Caro direttore, in queste giornate dominate da balletti elettorali poco decorosi, la notizia del deposito della sentenza di assoluzione della Corte di assise di appello di Palermo sulla trattativa Stato-mafia rischia di passare inosservata. Eppure merita tutta la nostra attenzione. Preciso subito che la rispetto perché la politica non può pretendere di sostituirsi e riscrivere le sentenze della magistratura. Ma dalle pieghe della motivazione emerge una considerazione che assume un forte rilievo politico sino a sfiorare una questione nevralgica del nostro sistema democratico. La trattativa di apparati dello Stato con i boss mafiosi c’è stata, osserva la Corte. E risulta ben documentata. Però non risulta che coloro che l’hanno condotta (gli ufficiali del Ros) abbiano ricevuto input politici da esponenti di governo o dalle alte cariche istituzionali.
A dirla in breve, fu una “improvvida iniziativa” di alcuni ufficiali dei carabinieri, quindi di un pezzo di apparato “esecutivo” dello Stato, iniziativa che però non configura gli estremi di un reato. Il giudizio di legittimità di questa “trattativa” riposa nel fatto che fu ispirata dalla “salvaguardia della incolumità della collettività nazionale” e dalla “tutela di un interesse generale, e fondamentale, dello Stato”. Se questo è il passaggio decisivo della sentenza – la “ratio decidendi” come direbbero i giuristi – se ne ricavano implicazioni davvero opinabili. D’ora in poi, se alcuni ufficiali o funzionari di apparati dello Stato, ispirati dall’obiettivo pur lodevole di evitare nuove attività criminali particolarmente efferate, dovessero intavolare negoziati con esponenti della criminalità organizzata, distinguendo boss da perseguire e boss da tutelare, sarebbero pienamente giustificati e non punibili. Non importa se agiscono di loro propria iniziativa. Non importa se questo loro negoziato taglia fuori tutti gli altri apparati e mette in pericolo altri ignari servitori dello Stato (magistrati, forze di polizia, intelligence) impegnati a tempo pieno in una lotta senza quartiere contro la mafia. Io sono del parere che la mafia vada combattuta senza tregua e a ogni livello istituzionale. Sono del parere che vada non solo combattuta con efficaci strumenti repressivi, ma anche contrastata con ampiezza di strumenti preventivi: culturali, sociali, economici.

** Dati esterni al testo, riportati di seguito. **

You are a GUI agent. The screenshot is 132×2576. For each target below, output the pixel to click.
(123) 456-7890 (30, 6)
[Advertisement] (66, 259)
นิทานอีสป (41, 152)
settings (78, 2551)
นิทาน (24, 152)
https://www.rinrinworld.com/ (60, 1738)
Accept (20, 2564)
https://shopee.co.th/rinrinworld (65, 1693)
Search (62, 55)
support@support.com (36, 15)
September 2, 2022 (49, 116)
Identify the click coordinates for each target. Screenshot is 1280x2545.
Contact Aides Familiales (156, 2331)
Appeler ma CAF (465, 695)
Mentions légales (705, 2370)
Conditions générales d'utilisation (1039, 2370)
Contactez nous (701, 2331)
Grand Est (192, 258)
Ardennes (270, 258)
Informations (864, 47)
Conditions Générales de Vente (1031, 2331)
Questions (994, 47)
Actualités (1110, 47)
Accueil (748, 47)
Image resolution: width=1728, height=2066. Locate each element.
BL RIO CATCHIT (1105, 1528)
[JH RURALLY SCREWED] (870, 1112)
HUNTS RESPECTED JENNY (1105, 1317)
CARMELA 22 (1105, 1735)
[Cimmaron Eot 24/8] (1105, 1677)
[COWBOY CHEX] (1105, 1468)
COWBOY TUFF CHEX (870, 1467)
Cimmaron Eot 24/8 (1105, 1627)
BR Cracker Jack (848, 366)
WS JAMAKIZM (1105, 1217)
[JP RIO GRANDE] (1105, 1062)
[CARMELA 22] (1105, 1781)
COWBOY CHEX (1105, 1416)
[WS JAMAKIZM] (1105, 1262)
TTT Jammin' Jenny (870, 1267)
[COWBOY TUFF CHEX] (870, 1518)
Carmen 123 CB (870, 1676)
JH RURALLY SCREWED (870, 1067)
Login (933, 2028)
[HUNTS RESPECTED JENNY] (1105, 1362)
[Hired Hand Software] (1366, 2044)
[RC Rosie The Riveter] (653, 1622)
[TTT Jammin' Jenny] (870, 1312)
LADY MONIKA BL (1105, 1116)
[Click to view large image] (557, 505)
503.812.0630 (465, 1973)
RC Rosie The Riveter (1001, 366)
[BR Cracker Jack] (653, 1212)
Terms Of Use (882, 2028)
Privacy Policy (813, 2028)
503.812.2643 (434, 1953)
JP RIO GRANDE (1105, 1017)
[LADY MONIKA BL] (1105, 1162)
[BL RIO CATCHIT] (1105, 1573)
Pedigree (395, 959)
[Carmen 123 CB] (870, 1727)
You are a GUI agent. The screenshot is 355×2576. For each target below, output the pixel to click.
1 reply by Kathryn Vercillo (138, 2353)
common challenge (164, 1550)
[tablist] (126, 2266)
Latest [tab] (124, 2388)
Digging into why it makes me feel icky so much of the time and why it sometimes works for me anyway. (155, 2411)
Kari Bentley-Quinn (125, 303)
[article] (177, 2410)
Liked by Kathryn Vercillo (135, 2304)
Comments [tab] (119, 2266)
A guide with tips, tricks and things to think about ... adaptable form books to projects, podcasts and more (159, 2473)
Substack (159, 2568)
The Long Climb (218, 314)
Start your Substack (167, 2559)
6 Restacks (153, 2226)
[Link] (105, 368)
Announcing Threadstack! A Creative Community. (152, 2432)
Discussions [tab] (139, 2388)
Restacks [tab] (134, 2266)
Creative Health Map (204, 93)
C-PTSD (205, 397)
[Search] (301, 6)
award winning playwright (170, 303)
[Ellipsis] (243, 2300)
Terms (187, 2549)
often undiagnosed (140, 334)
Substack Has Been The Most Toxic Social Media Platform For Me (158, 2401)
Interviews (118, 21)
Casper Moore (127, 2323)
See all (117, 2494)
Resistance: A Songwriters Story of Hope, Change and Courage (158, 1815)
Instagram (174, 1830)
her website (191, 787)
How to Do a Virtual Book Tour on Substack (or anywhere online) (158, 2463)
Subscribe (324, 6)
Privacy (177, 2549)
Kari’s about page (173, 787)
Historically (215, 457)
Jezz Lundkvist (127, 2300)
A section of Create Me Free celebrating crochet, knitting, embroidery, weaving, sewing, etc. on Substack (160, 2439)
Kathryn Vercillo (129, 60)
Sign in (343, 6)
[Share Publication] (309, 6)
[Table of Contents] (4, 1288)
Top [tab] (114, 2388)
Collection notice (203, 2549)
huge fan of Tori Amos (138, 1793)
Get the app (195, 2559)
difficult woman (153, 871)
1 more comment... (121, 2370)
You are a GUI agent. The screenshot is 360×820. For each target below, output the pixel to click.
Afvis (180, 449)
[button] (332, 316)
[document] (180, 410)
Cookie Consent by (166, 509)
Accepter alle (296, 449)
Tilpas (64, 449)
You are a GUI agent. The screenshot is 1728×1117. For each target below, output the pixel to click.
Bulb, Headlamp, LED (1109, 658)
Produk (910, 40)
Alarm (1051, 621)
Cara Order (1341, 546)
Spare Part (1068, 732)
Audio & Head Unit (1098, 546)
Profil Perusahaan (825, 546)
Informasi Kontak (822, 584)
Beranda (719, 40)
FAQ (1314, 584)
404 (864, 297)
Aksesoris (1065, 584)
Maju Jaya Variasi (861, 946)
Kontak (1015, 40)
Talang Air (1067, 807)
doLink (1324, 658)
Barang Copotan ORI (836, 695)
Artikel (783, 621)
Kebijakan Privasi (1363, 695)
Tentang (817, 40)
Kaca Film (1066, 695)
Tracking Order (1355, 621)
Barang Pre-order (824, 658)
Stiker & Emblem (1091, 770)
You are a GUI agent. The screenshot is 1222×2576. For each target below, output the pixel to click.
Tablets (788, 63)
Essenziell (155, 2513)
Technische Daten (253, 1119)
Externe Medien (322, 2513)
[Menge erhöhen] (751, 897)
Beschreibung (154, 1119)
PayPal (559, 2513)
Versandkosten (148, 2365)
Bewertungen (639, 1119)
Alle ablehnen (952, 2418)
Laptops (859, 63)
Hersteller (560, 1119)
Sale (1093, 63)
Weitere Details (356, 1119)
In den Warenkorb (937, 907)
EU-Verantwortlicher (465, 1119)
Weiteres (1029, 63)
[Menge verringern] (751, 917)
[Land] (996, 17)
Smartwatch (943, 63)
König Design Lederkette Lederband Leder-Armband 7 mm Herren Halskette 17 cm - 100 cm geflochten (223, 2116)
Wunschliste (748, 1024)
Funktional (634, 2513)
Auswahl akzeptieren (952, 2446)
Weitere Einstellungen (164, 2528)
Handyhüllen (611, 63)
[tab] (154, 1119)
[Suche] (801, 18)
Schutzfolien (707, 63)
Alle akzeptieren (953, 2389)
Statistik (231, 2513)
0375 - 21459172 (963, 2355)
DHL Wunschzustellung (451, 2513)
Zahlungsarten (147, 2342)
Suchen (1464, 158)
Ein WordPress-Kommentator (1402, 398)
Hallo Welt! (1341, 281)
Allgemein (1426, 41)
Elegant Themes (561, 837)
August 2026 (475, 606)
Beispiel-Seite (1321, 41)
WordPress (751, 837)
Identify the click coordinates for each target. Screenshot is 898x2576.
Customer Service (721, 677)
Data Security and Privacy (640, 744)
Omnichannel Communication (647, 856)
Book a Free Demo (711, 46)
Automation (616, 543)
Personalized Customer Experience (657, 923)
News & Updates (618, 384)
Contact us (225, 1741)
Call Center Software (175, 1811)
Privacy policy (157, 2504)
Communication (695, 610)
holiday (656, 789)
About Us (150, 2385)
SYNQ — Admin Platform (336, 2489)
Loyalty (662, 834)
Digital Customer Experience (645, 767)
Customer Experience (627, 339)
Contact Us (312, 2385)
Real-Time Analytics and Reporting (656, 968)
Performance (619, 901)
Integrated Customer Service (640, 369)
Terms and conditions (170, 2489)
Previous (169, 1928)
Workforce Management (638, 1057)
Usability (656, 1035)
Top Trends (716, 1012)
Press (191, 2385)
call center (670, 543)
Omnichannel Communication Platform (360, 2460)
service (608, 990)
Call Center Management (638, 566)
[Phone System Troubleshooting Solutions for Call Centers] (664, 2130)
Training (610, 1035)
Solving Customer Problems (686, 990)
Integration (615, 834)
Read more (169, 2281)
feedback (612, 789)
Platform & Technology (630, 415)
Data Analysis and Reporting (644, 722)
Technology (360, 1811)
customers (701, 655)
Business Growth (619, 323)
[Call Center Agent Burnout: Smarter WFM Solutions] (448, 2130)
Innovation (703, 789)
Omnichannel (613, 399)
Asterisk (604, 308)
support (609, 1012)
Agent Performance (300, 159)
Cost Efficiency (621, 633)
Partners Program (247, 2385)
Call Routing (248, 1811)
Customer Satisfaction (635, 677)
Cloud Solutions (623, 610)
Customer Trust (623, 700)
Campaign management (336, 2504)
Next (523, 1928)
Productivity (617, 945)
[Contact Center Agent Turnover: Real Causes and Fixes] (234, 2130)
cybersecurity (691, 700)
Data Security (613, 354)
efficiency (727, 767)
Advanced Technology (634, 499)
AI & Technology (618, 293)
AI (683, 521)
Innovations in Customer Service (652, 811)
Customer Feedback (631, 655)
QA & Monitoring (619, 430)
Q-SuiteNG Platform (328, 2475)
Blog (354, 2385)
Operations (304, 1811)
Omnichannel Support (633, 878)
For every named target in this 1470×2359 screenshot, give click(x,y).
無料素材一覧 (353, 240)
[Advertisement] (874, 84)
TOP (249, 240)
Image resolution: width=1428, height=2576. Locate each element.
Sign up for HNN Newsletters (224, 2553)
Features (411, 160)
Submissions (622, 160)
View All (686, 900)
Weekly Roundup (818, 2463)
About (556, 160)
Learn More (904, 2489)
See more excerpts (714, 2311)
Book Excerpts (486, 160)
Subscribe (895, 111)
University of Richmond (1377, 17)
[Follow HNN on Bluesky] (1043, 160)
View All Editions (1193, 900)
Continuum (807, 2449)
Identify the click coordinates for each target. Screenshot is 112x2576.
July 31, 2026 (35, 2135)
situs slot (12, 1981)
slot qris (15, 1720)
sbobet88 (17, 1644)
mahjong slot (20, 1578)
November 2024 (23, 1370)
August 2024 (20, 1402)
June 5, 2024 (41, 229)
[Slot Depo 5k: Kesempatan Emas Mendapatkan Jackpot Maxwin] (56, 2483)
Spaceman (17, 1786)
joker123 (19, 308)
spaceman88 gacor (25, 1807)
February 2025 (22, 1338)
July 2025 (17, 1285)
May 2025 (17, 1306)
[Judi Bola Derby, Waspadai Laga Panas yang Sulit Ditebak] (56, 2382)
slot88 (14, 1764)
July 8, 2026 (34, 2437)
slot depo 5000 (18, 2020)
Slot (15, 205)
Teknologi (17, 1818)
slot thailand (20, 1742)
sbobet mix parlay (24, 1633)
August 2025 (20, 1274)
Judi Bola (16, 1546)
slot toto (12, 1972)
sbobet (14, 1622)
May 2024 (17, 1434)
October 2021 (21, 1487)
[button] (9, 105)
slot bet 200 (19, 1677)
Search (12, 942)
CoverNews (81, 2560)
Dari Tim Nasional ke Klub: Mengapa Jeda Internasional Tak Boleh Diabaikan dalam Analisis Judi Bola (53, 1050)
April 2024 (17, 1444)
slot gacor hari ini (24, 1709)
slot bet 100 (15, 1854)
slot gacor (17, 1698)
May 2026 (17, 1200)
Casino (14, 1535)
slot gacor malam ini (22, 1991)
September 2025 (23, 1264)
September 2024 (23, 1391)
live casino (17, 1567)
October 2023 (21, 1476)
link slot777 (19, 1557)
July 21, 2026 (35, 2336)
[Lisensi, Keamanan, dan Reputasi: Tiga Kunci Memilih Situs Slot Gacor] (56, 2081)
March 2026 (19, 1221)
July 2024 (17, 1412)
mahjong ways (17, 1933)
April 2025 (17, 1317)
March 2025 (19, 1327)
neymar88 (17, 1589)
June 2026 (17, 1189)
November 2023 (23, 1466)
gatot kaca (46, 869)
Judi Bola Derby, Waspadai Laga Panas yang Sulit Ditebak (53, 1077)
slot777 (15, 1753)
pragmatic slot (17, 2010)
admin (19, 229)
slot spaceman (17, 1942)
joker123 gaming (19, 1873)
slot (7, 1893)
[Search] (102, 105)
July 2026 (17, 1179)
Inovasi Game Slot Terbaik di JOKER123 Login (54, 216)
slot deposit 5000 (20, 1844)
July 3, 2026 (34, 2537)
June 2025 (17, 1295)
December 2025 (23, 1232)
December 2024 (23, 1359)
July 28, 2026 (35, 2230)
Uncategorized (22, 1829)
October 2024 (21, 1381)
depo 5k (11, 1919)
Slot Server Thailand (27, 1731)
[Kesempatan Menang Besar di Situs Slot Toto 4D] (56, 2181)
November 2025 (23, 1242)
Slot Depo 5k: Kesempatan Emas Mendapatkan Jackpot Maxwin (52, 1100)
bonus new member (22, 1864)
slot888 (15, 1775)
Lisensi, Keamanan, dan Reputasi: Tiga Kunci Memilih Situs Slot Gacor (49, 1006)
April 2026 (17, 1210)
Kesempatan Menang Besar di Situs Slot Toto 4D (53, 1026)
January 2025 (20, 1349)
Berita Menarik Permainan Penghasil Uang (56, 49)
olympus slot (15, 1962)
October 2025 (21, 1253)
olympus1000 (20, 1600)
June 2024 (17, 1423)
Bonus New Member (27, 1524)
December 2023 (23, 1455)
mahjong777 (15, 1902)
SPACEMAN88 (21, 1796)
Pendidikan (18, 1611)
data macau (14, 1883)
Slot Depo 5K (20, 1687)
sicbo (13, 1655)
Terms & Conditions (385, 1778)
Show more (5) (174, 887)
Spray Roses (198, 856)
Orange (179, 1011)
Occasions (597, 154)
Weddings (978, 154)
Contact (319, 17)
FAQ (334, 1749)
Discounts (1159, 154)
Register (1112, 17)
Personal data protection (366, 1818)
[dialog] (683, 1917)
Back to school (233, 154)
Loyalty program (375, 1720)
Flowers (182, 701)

Ma assecondiamo per un attimo il ragionamento che sembra sotteso alla sentenza di Palermo. Siamo sicuri che, nel caso in cui uno Stato decida di avviare una trattativa con gruppi criminali, questa iniziativa possa essere decisa e gestita in autonomia da singoli pezzi di apparati dello Stato, senza neppure che ci sia (questa è la conclusione della Corte di assise di appello di Palermo) una indicazione politica da parte di esponenti di governo che se ne assumano la responsabilità politica di fronte ai cittadini? E, soprattutto, siamo sicuri che sia legittimo che singoli apparati agiscano di loro iniziativa senza alcun coordinamento con le altre strutture interne dello Stato, anzi mettendo a repentaglio la vita di altri servitori dello Stato tenuti all’oscuro?
Consideriamo quindi pienamente legittima la coesistenza tra il comportamento di ufficiali dello Stato che con la mafia negoziano in proprio (per lodevoli finalità, s’intende) e la integerrima condotta di magistrati, come Falcone e Borsellino, che con la mafia non sono venuti a patti e per questo ci hanno rimesso la vita? Come si concilia la pretesa che rivolgiamo a imprenditori e negozianti di assumere un atteggiamento di massimo rigore nei confronti della mafia, senza nessuna concessione al pizzo e alle richieste estorsive, se poi lasciamo liberi singoli ufficiali e funzionari dello Stato di venire a patti con i boss? Una classe politica non distratta da giochi di potere e balletti di poltrone dovrebbe rispondere a queste domande, che sono cruciali per la concezione che abbiamo dello Stato, per lottare efficacemente contro la mafia, per garantire un’alta qualità della nostra convivenza democratica.